There remain many challenges facing this growing field. Firstly, a lack of specificity limits our ability to distinguish between host vs microbiota-derived metabolite contribution as particularly if there is known co-metabolism, true microbial involvement may be masked or exaggerated. Secondly, as demonstrated by TMAO [362], some inconsistencies still exist among certain metabolites under context-specific vs dose-specific conditions. This may in part be due to heterogeneity between studies, with variations in study designs, methods of assessing cognitive performance and/or quantifying metabolites. As a result, further research ought to be collated via a more standardised methodology to increase comparability. Thirdly, the influence of the microbiome on cognition is not the totality of microbial metabolites produced in the gut as the varying capabilities of these metabolites to penetrate the BBB play a key role [79]. Consequently, the mechanisms used by many metabolites to cross the BBB are still unknown and some may even be synthesised de novo. Fourthly, from a translational perspective, the described research has largely been conducted in animals. Establishing whether these findings translate to humans will be crucial yet challenging due to the greater complexity and environmental exposure humans encounter, in turn shaping each individual’s microbiome [369]. Finally, understanding these highly complex systems, particularly as we move more towards human studies, requires the continued advancement of computational and statistical methods to obtain and implement multi-omics and longitudinal data necessary for a comprehensive approach [330]. Together, these challenges render it difficult to outline specific host-microbiota interactions in a mechanistic manner, which is needed to advance the field past associations towards implementable microbiota-driven targets.

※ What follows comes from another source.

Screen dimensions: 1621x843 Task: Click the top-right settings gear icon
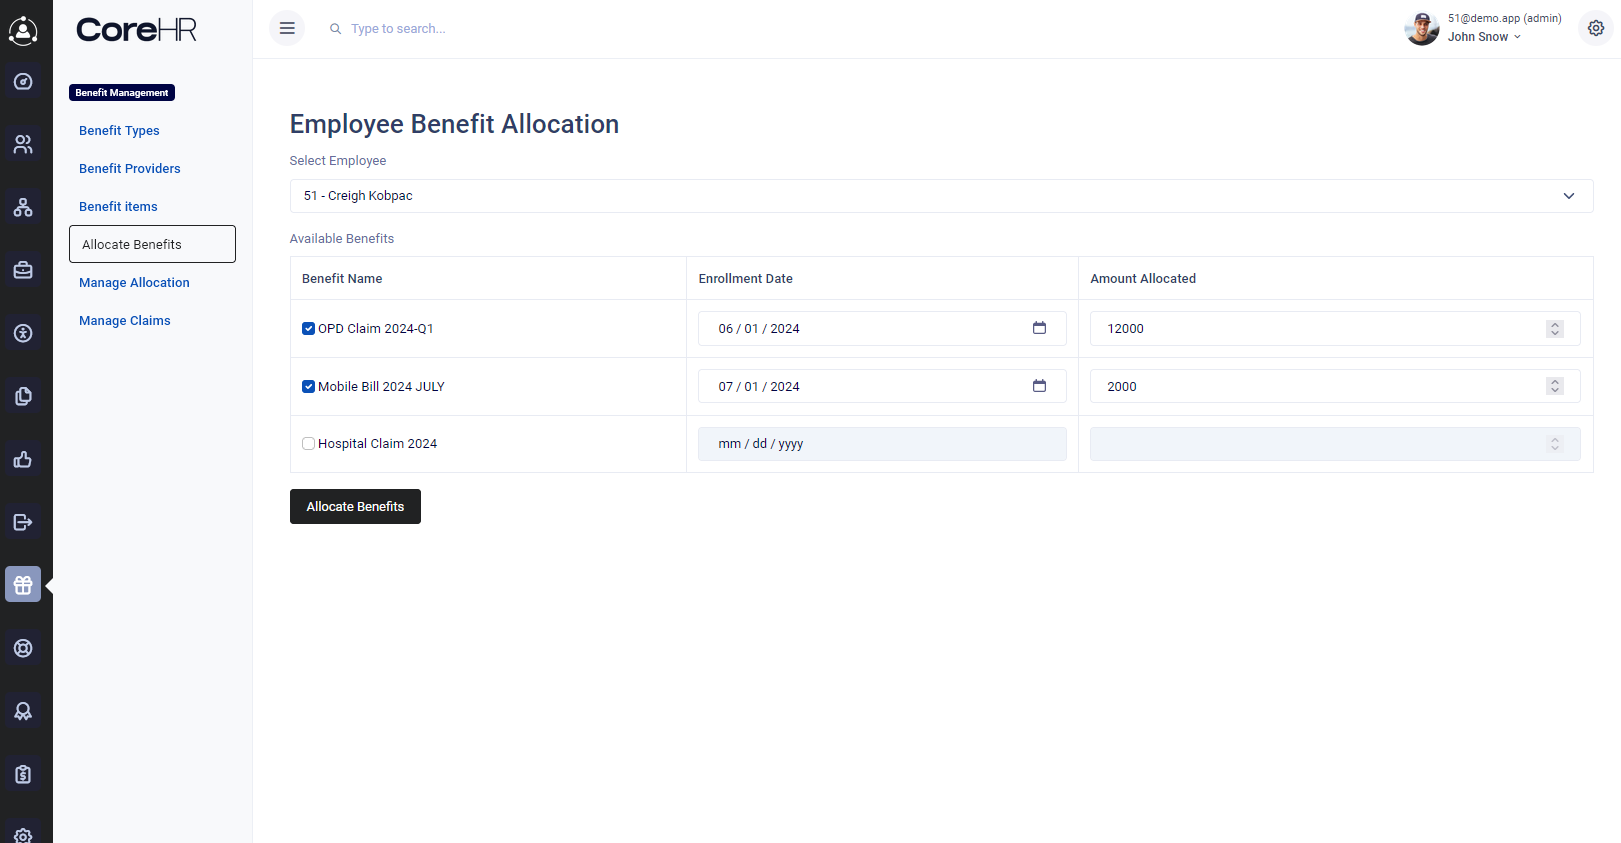[1596, 28]
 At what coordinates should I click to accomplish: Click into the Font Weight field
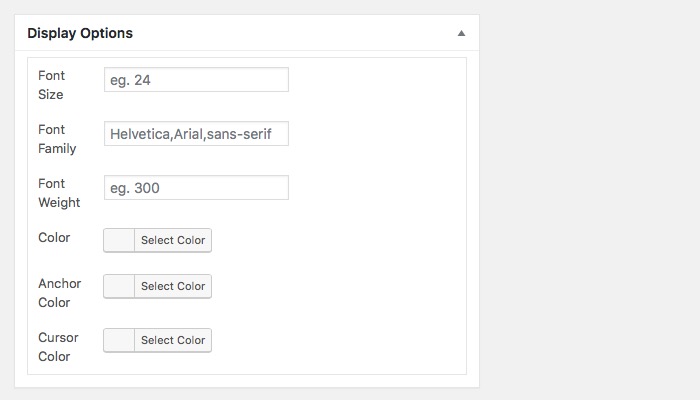(196, 188)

Nevertheless, the wealth of association studies highlight a positive future for the use of microbiota-derived metabolites as risk factors of cognitive decline [370]. Future studies should progress using robust and replicable metabolic phenotyping across various stages of cognitive decline in humans. Recent advancements using this approach are underway, utilising metabolic phenotyping of urine [371] and blood [153, 372] to predict incipient AD with high degrees of accuracy. However, several studies using comparable approaches have not been able to replicate these findings [373, 374]. This may be due to intrinsic difficulties surrounding the heterogeneity of cognitive decline seen in neurodegenerative diseases and the variety of analytical methods used in metabolic profiling, ranging from 1H-NMR, LC–MS/MS, GC–MS, UHPLC-MS and CE-MS [371]. Hence, currently, the literature is too scarce to support the implementation of metabolite-derived risk factors in clinical practice.

In conclusion, although significant work remains to fully understand the role of microbial-derived metabolites as key mediators of cognitive decline, identifying modifiable factors that promote healthy ageing and cognition will have vital clinical implications in today’s growing elderly population, whilst also helping to identify novel underlying mechanism.